Operationen des äußeren Gehörgangs sind notwendig bei chronischen Entzündungen der auskleidenden Haut (PIMF), bei knöchernen Wucherungen (Gehörgangsexostosen) der knöchernen Gehörgangswand, bei Tumoren oder Cholesteatomen im Gehörgang oder angeboren engem oder nicht angelegtem Gehörgang. Ziel ist es in allen Fällen den pathologischen Befund zu entfernen und durch Fräsen der knöchernen Gehörgangswand einen Gehörgang zu schaffen, der normal weit ist und dadurch die Selbstreinigung des Ohres ermöglicht. Die Bohrarbeit im äußeren Gehörgang muss vorsichtig durchgeführt werden, damit ein Lärmtrauma des Ohres vermieden wird.

Die fehlende Gehörgangshaut nach der Entfernung der Pathologie wird durch Hauttransplantate ersetzt, die hinter der Ohrmuschel gewonnen werden.
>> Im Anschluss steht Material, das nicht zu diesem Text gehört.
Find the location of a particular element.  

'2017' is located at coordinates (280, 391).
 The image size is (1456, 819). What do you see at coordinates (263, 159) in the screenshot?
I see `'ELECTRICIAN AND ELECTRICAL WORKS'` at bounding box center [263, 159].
Am Ende der Operation wird der Gehörgang austamponiert, damit die Transplantate Zeit zum Anwachsen haben. Nach 2-3 Wochen wird die Tamponade entfernt. Häufig muss der Gehörgang anschließend bis zur völligen Ausheilung noch regelmäßig hno-ärztlich gepflegt werden.

 


Enger äußerer Gehörgang durch Exostosen.

Freilegen der Exostose bei der Operation.

Weiter äußerer Gehörgang am Ende der Exostosen-OP.

Hauttransplantate bei Gehörgangsplastik bei PIMF.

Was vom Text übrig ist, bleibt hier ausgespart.